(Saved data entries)
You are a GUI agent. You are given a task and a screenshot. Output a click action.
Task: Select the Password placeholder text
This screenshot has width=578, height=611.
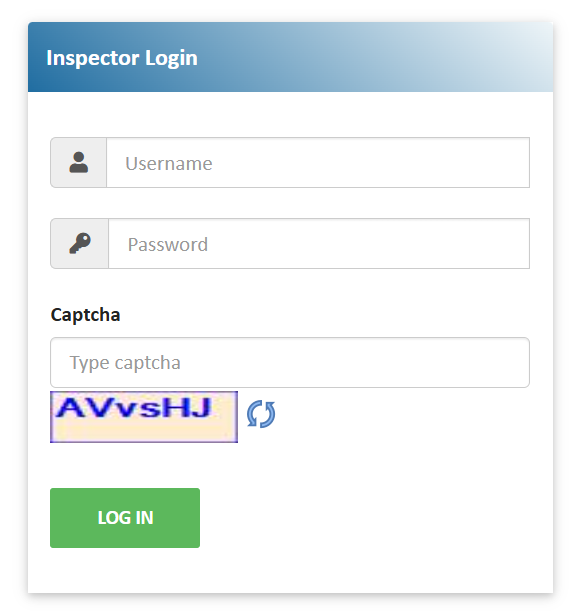tap(168, 245)
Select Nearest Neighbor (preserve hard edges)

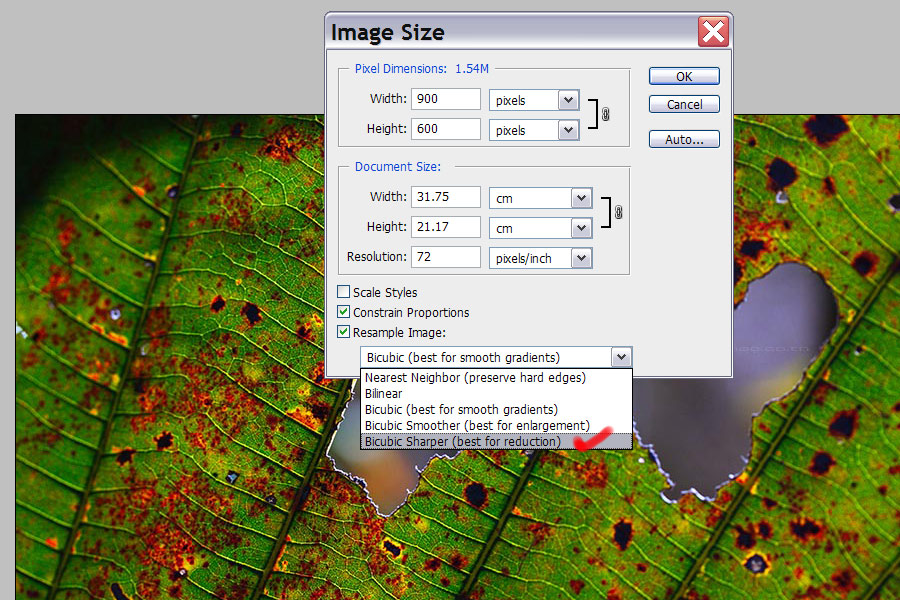click(475, 378)
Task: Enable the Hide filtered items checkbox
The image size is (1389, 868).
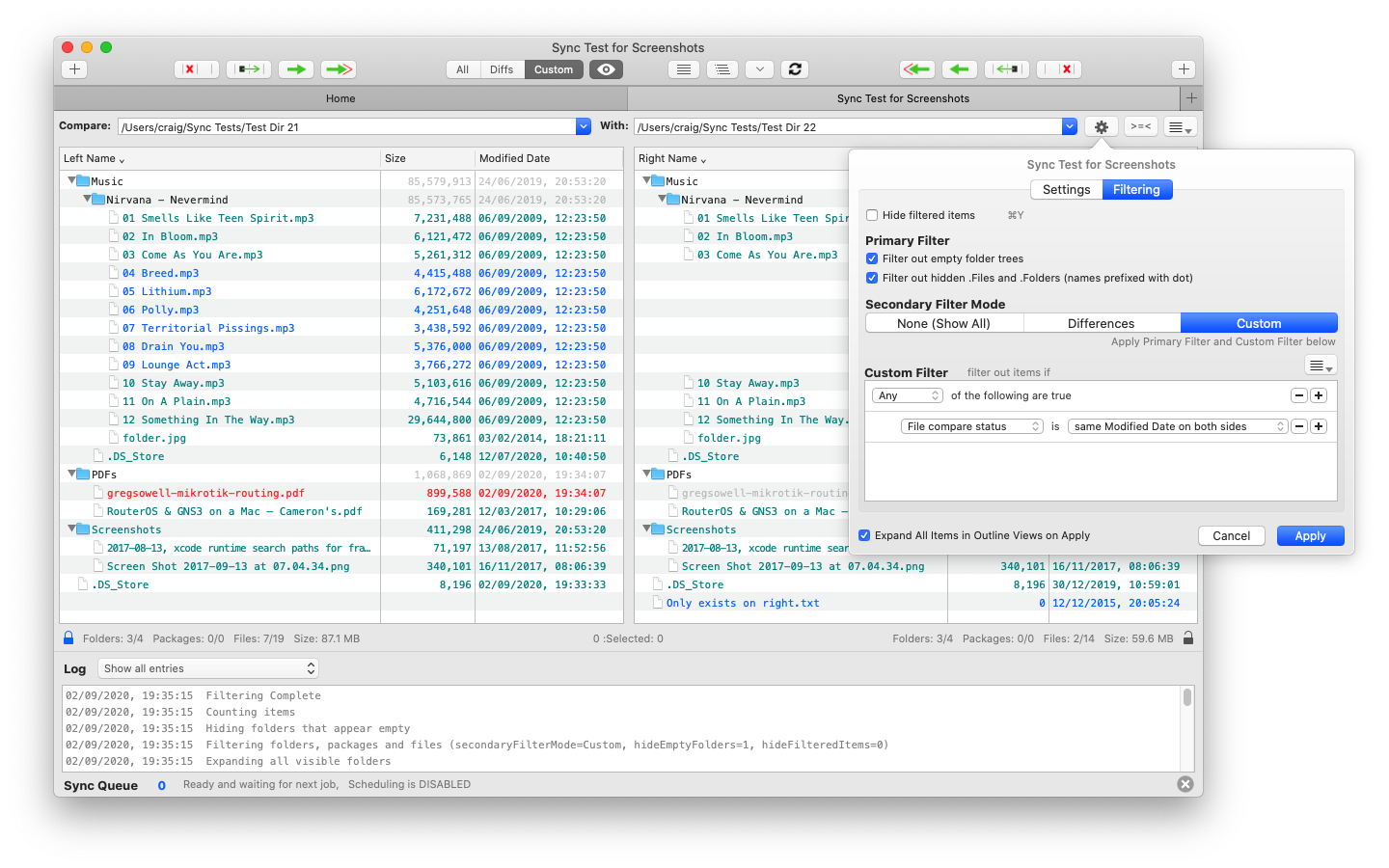Action: (x=872, y=216)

- Your task
All lines above between the line that contains "Task: Enable the Hide filtered items checkbox" and the last line of the entries, both included, must be transcribed exactly. No pictures are to appear.

- Output below
Task: Enable the Hide filtered items checkbox
The image size is (1389, 868).
Action: (x=872, y=216)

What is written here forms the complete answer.